▶ _TASK DIRECTIONS_: Copy out exactly the line that contains "Task: Click the IP, URL, or" and all lines following it to the end of the data.

-------- DATA TO EXAMINE

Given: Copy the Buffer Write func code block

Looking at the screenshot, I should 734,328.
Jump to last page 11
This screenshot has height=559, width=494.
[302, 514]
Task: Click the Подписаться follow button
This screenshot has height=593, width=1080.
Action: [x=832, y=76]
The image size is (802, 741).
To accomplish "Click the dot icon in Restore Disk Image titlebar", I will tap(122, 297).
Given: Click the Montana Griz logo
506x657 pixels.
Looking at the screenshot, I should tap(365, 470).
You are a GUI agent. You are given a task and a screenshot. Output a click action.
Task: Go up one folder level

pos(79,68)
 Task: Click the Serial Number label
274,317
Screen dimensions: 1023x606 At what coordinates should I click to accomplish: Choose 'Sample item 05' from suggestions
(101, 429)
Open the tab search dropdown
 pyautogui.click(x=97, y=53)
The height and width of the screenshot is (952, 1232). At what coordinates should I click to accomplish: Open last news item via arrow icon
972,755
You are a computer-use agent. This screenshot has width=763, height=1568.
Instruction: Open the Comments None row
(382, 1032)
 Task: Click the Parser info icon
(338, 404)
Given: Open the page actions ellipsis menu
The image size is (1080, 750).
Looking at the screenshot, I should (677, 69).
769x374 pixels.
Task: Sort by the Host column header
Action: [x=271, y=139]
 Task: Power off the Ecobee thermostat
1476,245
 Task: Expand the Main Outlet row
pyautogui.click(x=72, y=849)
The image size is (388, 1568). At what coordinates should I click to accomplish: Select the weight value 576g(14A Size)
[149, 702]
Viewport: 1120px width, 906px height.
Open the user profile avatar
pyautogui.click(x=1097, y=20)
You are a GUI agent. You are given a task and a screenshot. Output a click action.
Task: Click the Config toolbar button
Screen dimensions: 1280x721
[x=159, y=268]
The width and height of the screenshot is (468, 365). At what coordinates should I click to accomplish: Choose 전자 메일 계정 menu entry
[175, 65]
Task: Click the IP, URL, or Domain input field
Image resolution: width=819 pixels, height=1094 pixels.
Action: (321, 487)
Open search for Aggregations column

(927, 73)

----------------

▶ _YOUR RESPONSE_:
Task: Click the IP, URL, or Domain input field
Image resolution: width=819 pixels, height=1094 pixels.
Action: (321, 487)
Open search for Aggregations column

(927, 73)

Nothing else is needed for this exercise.